Politics, Religion & the Public Good: An Interview with Philosopher John Rawls

By Prusak, Bernard G. | Commonweal, September 25, 1998 | Go to article overview

Politics, Religion & the Public Good: An Interview with Philosopher John Rawls


Prusak, Bernard G., Commonweal


John Rawls is widely recognized as the most important American political philosopher since the mid-century. His book A Theory of Justice (Harvard University Press, 1971) redefined its discipline and, in so doing, aroused controversy on every side. Partly in response to criticism that his liberal conception of the individual all but ignored ideas of the self rooted in religious attachments, Rawls's following work and book, Political Liberalism (Columbia University Press, 1993; revised, 1996), have turned to the problem of pluralism in liberal constitutional democracies. In societies like the United States (Rawls's focus), disagreement about justice goes beyond everyday opinions to basic questions - among others: abortion, physician-assisted suicide, affirmative action, welfare - where conflict can become intractable and threaten social stability. Rawls means to head this threat off by rethinking the deep and basic good of liberal political institutions.
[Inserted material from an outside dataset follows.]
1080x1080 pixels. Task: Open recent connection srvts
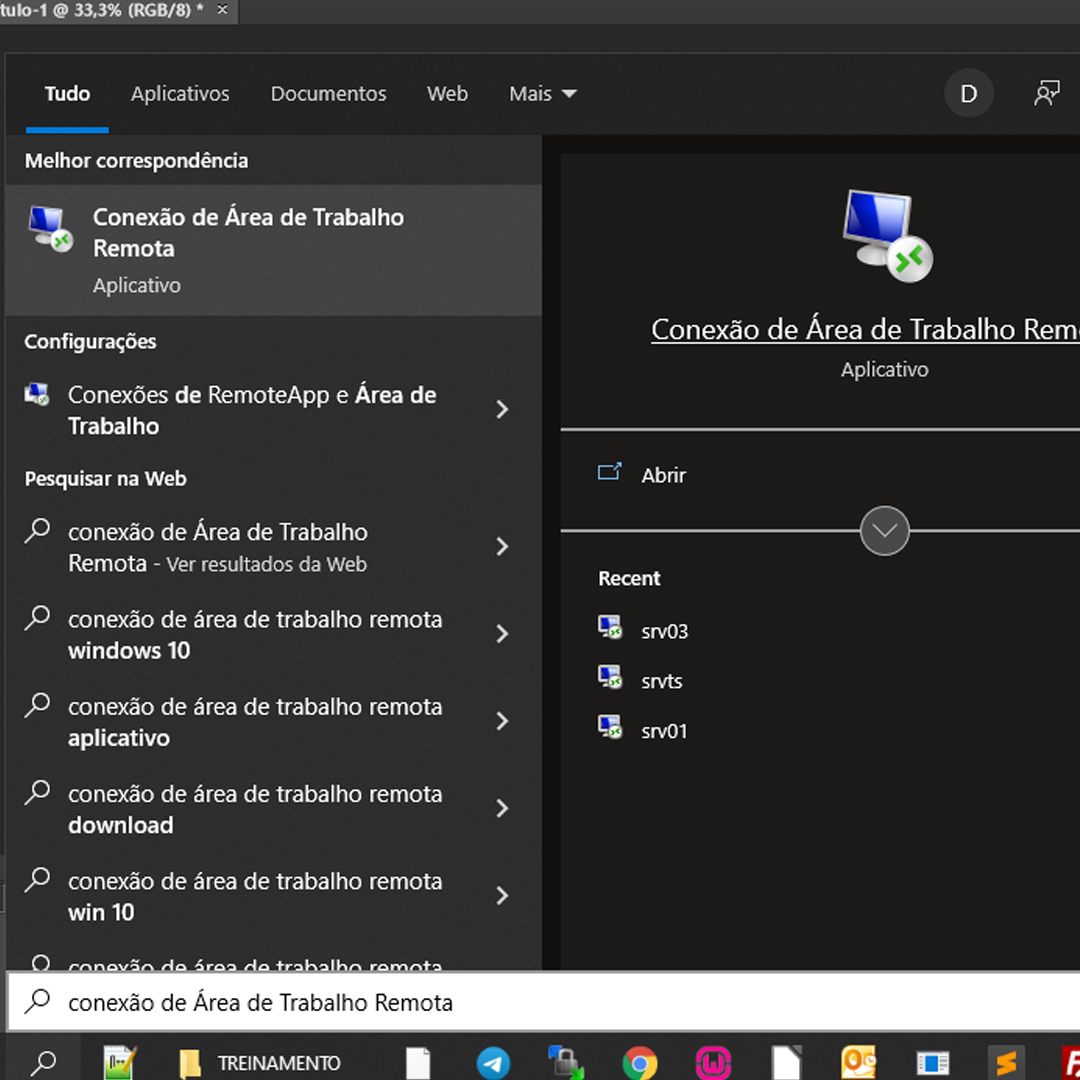click(x=661, y=681)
No one has ever accused Rawls of being easy to follow, and readers not versed in the ins and outs of political philosophy may find parts of the following interview opaque. Thus, something of an extended introduction is warranted. To begin with, Political Liberalism is not a handbook for the committed democratic citizen, but a work of philosophy that strives to clarify what it means to be this citizen. Like the Catholic philosopher and theologian John Courtney Murray in the 1950s and '60s, Rawls is trying to work out a "public philosophy" in whose terms we can understand ourselves as citizens and responsibly argue with one another about disputed questions of justice. As a philosopher (rather than an advocate of this or that position), Rawls's point is not to make our problems go away, but to draw out what makes liberal constitutional democracies tick and to remind us of why and how this way of living together ought to be considered a good.
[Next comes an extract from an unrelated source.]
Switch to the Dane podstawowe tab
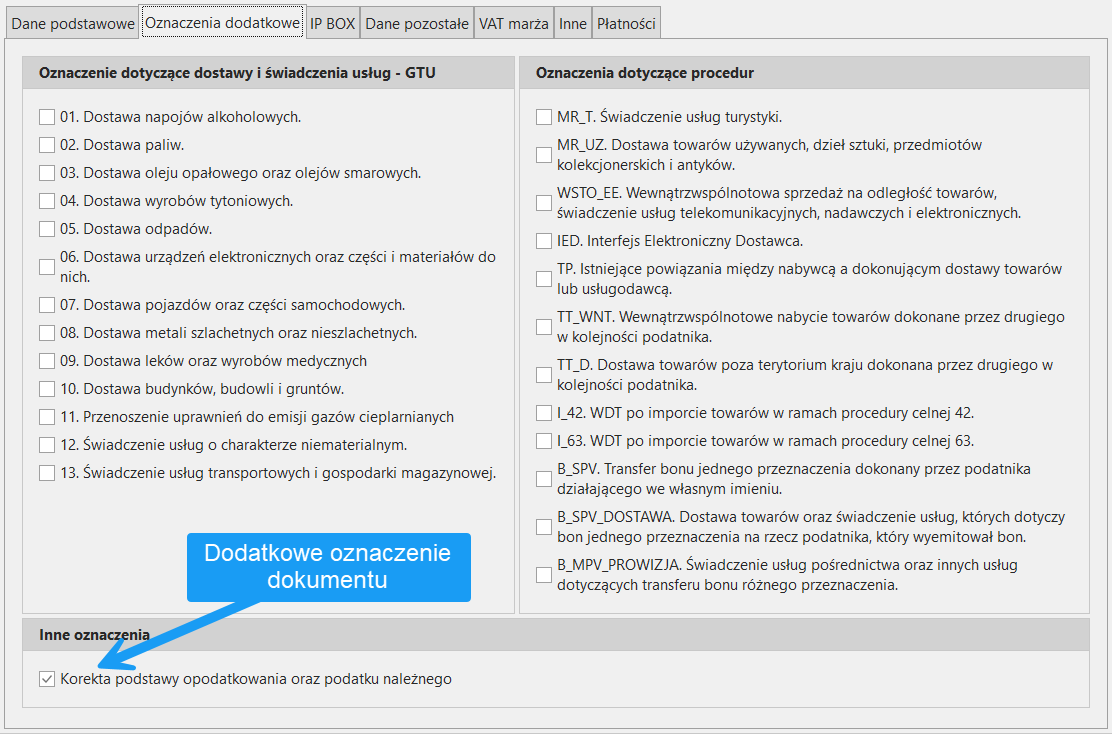Image resolution: width=1112 pixels, height=734 pixels. tap(72, 24)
Not surprisingly, Rawls's examination of democratic pluralism has proven as controversial as A Theory of Justice. Critics on Rawls's right and left charge that he concentrates so much on how we should make decisions (respectfully toward one another's freedom and dignity) that he neglects or fails to address adequately what decisions we should finally make. In short, they ask, "What's freedom for?" In 1963, at a conference on law and philosophy, a prescient John Courtney Murray identified something like this as "the problem of Mr. Rawls's problem." Rawls, Murray argued, "remove[d] from human law all manner of transcendental reference...in the name of a morality of perfect personal autonomy." In this vision of the world, religion's only place can be private; it is excluded from political decision making. Critics as different as the theologian and neoconservative Richard John Neuhaus and the liberal communitarian political theorist Michael Sandel argue that Rawls's version of liberalism in effect excludes from politics what gives many people's lives purpose and shape.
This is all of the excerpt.